In 2018, the first cinema for 35 years opened within the Kingdom of Saudi Arabia — and interest in the market has been febrile ever since. Mike Thomson looks at the realities of a mass multiplex building programme.
JUST OVER 18 MONTHS AGO, in August 2018, a new cinema opened in the Kingdom of Saudi Arabia, the first for over 35 years. Except it wasn’t a true cinema, but in the words of one Vox exec a “pop-up”, converting a theatre into a one-screen cinema. However, it signified a change in Saudi culture and was the first signs of a territory re-opening its doors. Saudi citizens had to travel to another country to see films up until then. The floodgates were open and numerous operators announced they were going to open in KSA. The market was seen as one of a few left untapped — a boom was on its way.
The question the team at The Big Picture consultancy posed at the 2018 Emerging Cinema Market Conference, a few months later in Istanbul, was what sort of market would the Saudi cinema market develop into?
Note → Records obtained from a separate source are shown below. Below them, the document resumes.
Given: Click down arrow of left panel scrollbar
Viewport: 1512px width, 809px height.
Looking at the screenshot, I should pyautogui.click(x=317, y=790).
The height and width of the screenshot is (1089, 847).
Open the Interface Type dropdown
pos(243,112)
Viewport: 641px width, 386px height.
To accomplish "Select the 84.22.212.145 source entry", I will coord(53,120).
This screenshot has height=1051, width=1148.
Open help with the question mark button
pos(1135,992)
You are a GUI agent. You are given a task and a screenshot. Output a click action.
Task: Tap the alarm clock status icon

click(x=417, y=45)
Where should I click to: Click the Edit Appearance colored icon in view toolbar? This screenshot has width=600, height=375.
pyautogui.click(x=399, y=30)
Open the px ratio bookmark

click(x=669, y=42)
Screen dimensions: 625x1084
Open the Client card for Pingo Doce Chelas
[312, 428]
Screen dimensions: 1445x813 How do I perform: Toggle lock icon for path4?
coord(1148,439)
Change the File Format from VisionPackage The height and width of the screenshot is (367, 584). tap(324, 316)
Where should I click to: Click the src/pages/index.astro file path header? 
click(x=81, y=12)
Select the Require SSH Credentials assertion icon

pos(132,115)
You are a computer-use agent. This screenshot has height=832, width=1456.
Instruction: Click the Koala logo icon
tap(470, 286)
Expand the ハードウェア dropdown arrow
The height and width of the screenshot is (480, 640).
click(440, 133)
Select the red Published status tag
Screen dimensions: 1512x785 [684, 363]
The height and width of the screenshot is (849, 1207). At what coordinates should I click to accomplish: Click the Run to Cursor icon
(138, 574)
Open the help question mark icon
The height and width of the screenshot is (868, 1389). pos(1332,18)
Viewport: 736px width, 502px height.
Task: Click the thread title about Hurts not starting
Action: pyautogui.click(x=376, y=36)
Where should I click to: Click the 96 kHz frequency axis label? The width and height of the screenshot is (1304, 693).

Would it see the same problems that Germany has, languishing with the unfulfilled promise of high attendance, or would it flourish in the same way that Singapore’s market has, exceeing expectations?
But to step back first
In 2018, as part of the Saudi Vision 2030 initiative, driven by the heir apparent, Mohammad Bin Salman al Saud, towards achieving the Quality of Life Program’s goal, Saudi Arabia began to authorise the construction of new cinemas for the first time in 35 years.
The General Commission for Audiovisual Media (GCAM), the licensing authority, took the sensible approach of limiting the licences on offer and deliberately set a high standard of entry level to ensure that the KSA permitted only gold standard cinemas. It wasn’t going to open up the market to just anyone.
The first five licences were granted to AMC (USA), Cinepolis (Mexico), Empire (Lebanon), VOX (UAE) and finally to The Light Cinemas (UK) operating as muvi cinemas, KSA’s first own-brand cinema chain, in conjunction with the Fawaz Al Hokair Group (FAHG). The latter is where the consultancy I am a part of, The Big Picture, fits in. As consultants to FAHG, we highlighted a key area of cinema growth in KSA: property. In all cinema expansions, property is key. Without the locations it is difficult to expand. The inability to secure partners for expansion has certainly prevented some players from applying for licenses in the Kingdom, including one major player that had announced big plans for KSA, later quietly dropping them.
Certainly, muvi has an ambitions programme. Having opened in Jeddah and Riyadh (20 screens) last year, it has further plans to open another 17 cinemas (160 screens in total) in 2020 alone, with more to come after. Likewise, AMC has plans to open up to 40 cinemas in some 15 Saudi cities over the course of the next five years and it too has now opened its first fully operating cinema in Saudi Arabia.
Vox took the route of getting open quickly, initially with a small four-screen cinema in Jeddah, though that incorporated an IMAX screen and was built in such a way that it could be easily expanded. Vox has since opened its full multiplex offer cinema and intends to open no fewer than 600 screens throughout Saudi Arabia over the next five years. Not to be outdone, Cinépolis has started the process to open a number of cinemas in Saudi Arabia. This will include introducing 63 screens to Dammam, Jazan, Jeddah, Riyadh and Najran.
The multiplexes in Saudi Arabia are geared to the younger audience (the majority of KSA’s population is under 30) with IMAX signing a deal with VOX Cinemas to open at least four IMAX venues. muvi opened in Jeddah with the first ScreenX and 4DX at VOX. The scale of growth is rapid — the government hopes that by 2030, Saudi Arabia will already have more than 300 theaters with more than 2,000 movie screens.
So, is KSA the golden ticket or will the market overheat, and exhibitors get burnt? How will exhibitor interests balance between a high demand initially without ending up over-screened when the market settles and competition increases?
With such rapid building, there is a danger of the “land grab” the UK saw in 1996-2002. That produced some stunning cinemas, as well as some turkeys as exhibitors snapped up land, “build them and they will come” being the assumption. Will KSA end up like Orange County where large multiplexes sit underused with too many eateries sat opposite each other? It is very early days still, but there are a few warnings signs.
Just like its fabled long drink, Singapore’s cinema market has proved to be a more long-term entertainment proposition. Back in 1995, cinema operators entered the market, anticipating reaching admission levels of a minimum of 2.0 per capita.
By 2002, it was clear that Singapore was going to exceed that expectation and the reality in 2018 is of 3.4 admissions per capita and 4.4 screens per 100k people. Clearly screen provision is adequate and the cinema market is healthy, with room for further development. For Saudi Arabia, a comparison that is closer to home is the United Arab Emirates (UAE) which has 4.8 screens per 100k population, whereas KSA has ambitions for 7.9 screens per 100K population — 64% up on UAE!